Credit: ESA/IPEV/PNRA-C. Dangoisse

Just as the arrival of a new raid is a celebration, each landing of a plane is a highlight. The station becomes a control tower and warnings to stay off the grounds are issued via the intercom. There is no dedicated “air traffic” crew. Instead, the IT and radio team must learn the basics about flight navigation. Concordia is definitely a great opportunity to become multifunctional.

I love watching a tiny dot on the horizon slowly transform into fuselage and wings, and observe the plane’s bumpy slide onto the snow-covered taxiway. Around the middle of the runway, the pilots veer at 90° and glide in between the summer camp and tents, sending flurries of snow over the buildings. The gas pump is located right next to the station so the planes actually come very close.

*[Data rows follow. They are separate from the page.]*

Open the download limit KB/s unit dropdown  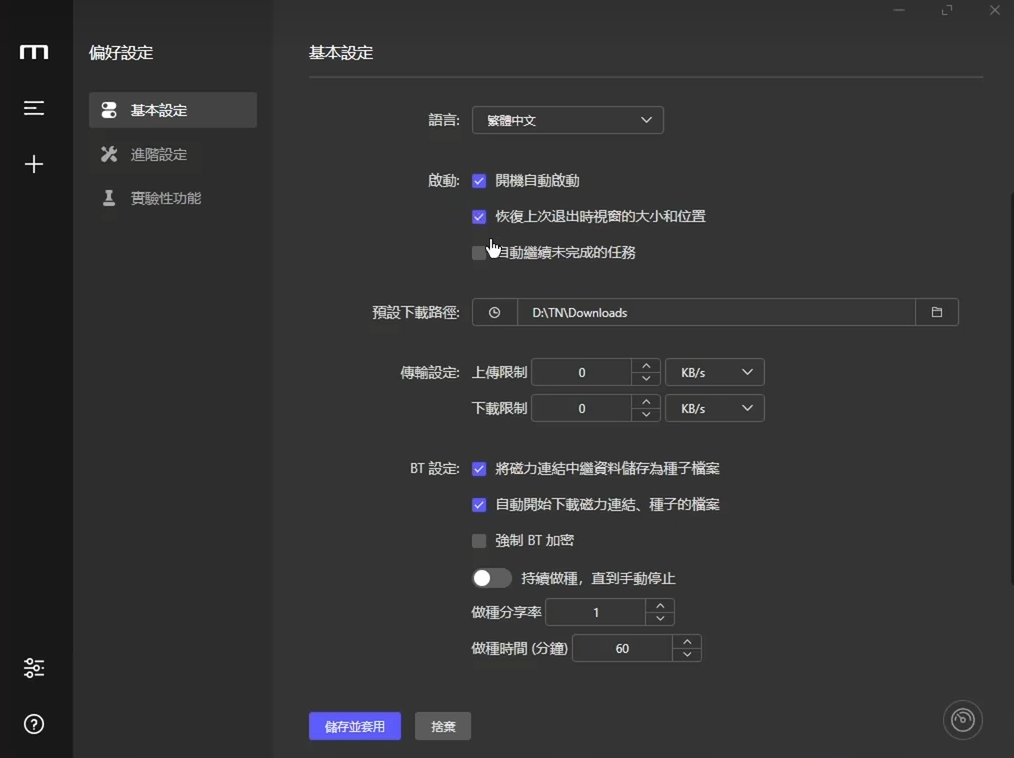[x=715, y=407]
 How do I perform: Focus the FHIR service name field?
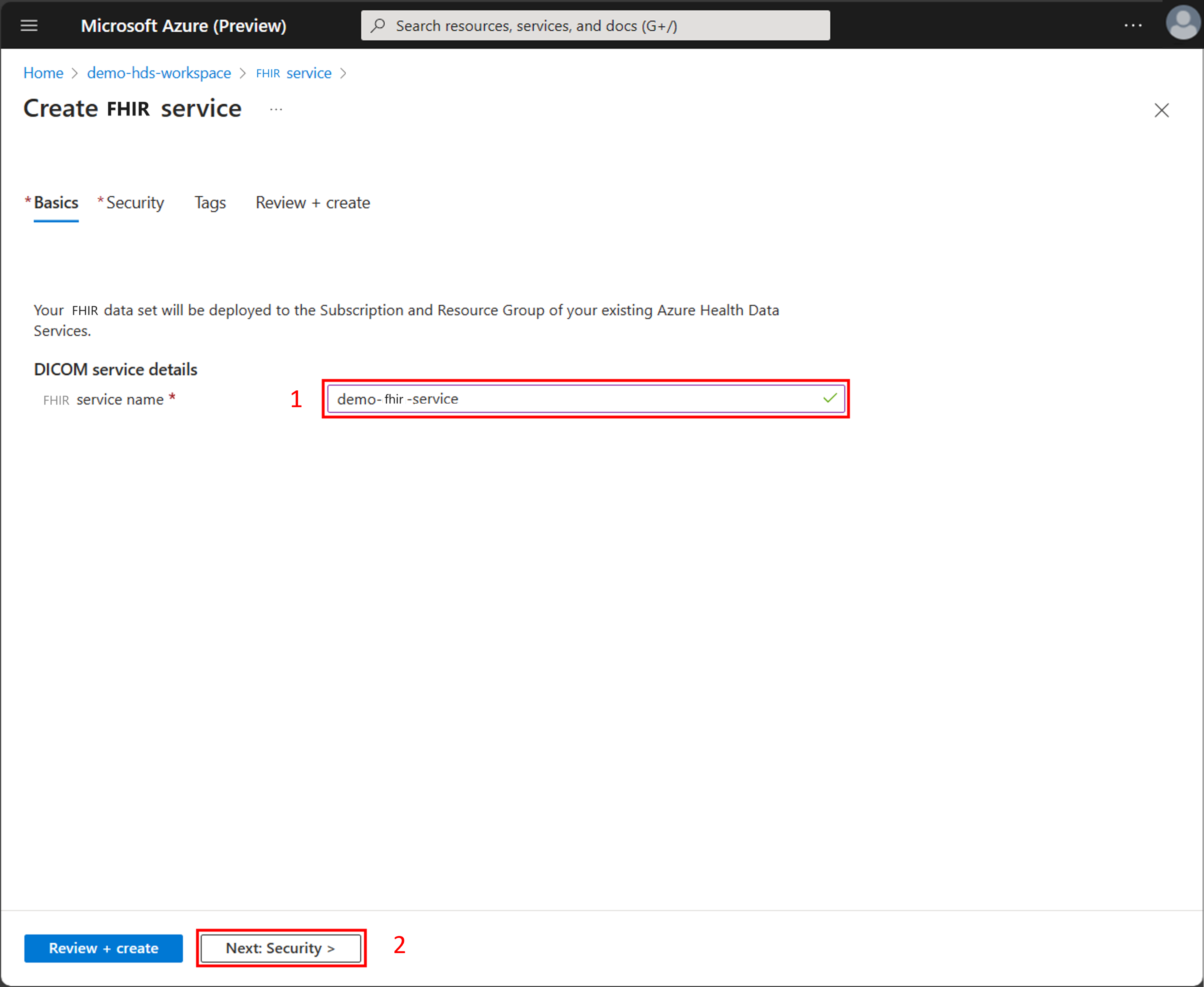pos(574,398)
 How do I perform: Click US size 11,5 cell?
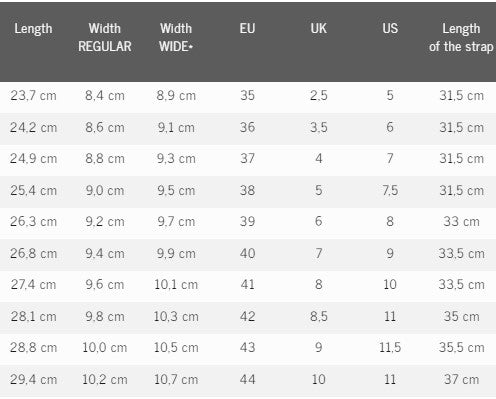[390, 347]
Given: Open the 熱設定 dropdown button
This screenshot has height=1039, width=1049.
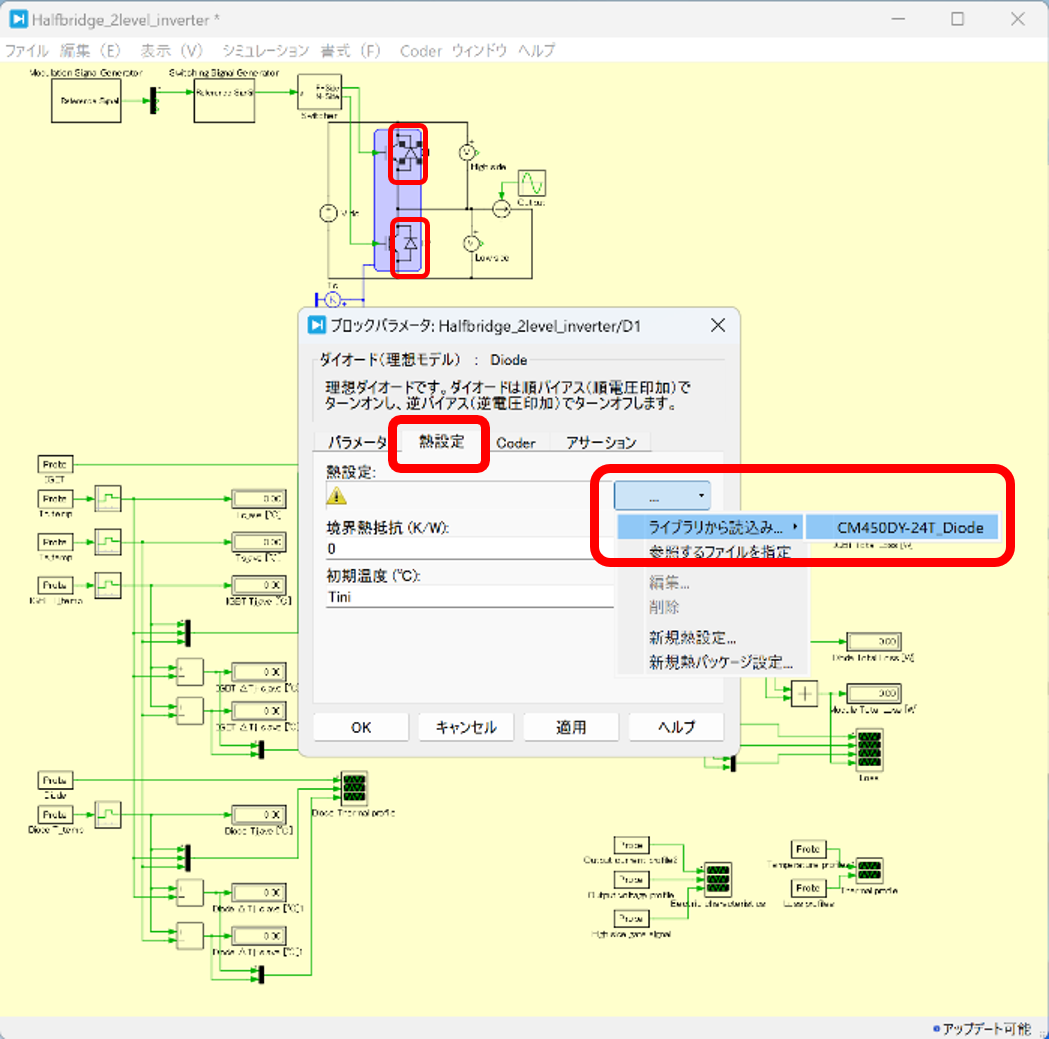Looking at the screenshot, I should (662, 495).
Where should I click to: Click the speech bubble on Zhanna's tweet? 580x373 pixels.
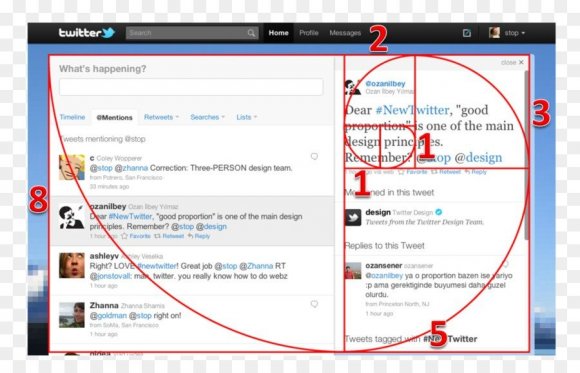(314, 304)
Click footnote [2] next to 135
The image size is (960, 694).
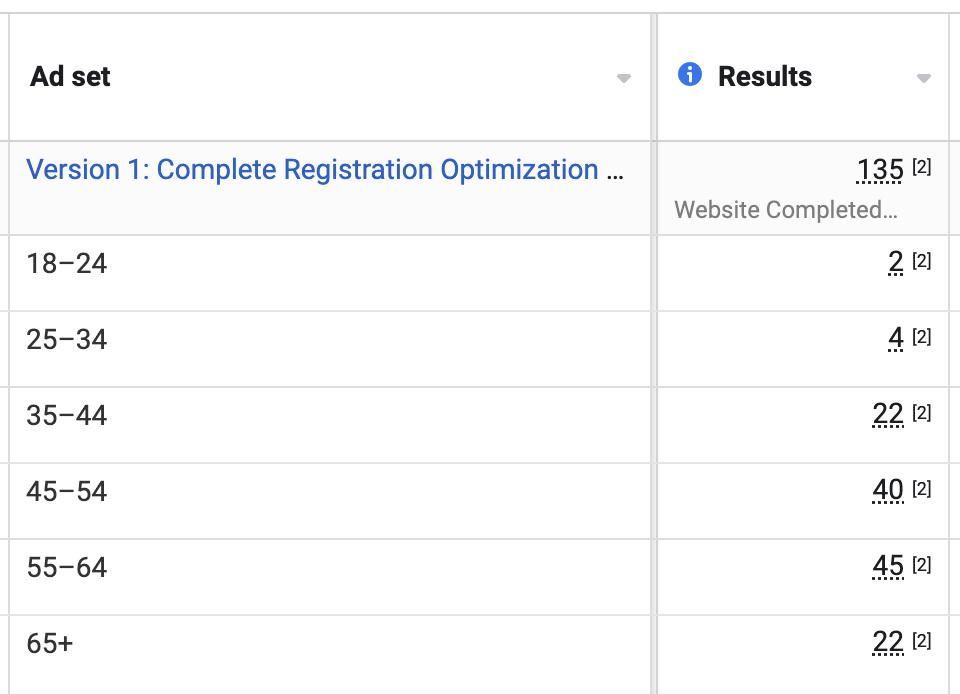tap(921, 166)
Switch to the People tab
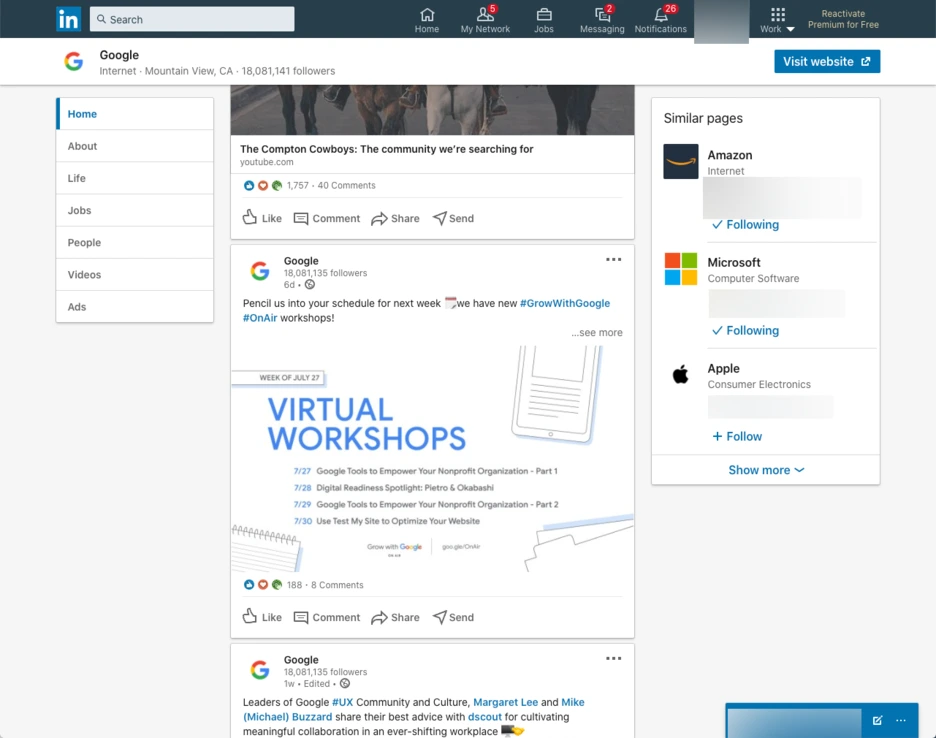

Almost everyone goes out to watch and to get a sprinkling of snow!

As soon as the plane comes to a stop there is an outbreak of feverish activity on all sides: between newcomers getting off the plane, people greeting them, others who stand ready with skidoos to unload the plane as quickly as possible, technicians who immediately refuel the plane and keep the engines warm, or protect them depending on whether or not the plane is staying overnight, personnel eagerly awaiting material, and pretty much all of us hoping for a few treats, there is something for everyone!

There is such enthusiasm that often the crates get carried away before you have had time to peak into them. But what a wonderful surprise when, at the next meal, you discover some kiwis, pears or avocados.

Super pilots

Credit: ESA/IPEV/PNRA-C. Dangoisse

Two kinds of planes can land at Concordia: the Basler (DC3), and the Twin otter (DHC-6), which must stop at midpoint to refuel. “Midpoint” is, simply put, a few barrels of fuel in the middle of nowhere, next to the raid track, between Concordia and Prud’homme.

The pilots and co-pilots try to get as much rest as they can in-between their flights, but we do get a few chances to speak with them and hear all about their summer campaign and the other stations. This is how I learn that the pizza at the US station McMurdo is the best in Antarctica.

The pilots are obviously extremely competent and experienced in flying in unique environments. They must land on ice, take off at high altitude, and operate complex machines in extreme temperatures and on a continent where the sky and snow-covered ground often blur into one.

One of the most renowned Captains is Jim Haffey, whom everyone talks about with reverence. Jim and his crew are the last people we see before the beginning of our winter-over. With the Basler, they bring us the last delivery of fresh food for the next nine months, a few days after the last summer campaigners have left.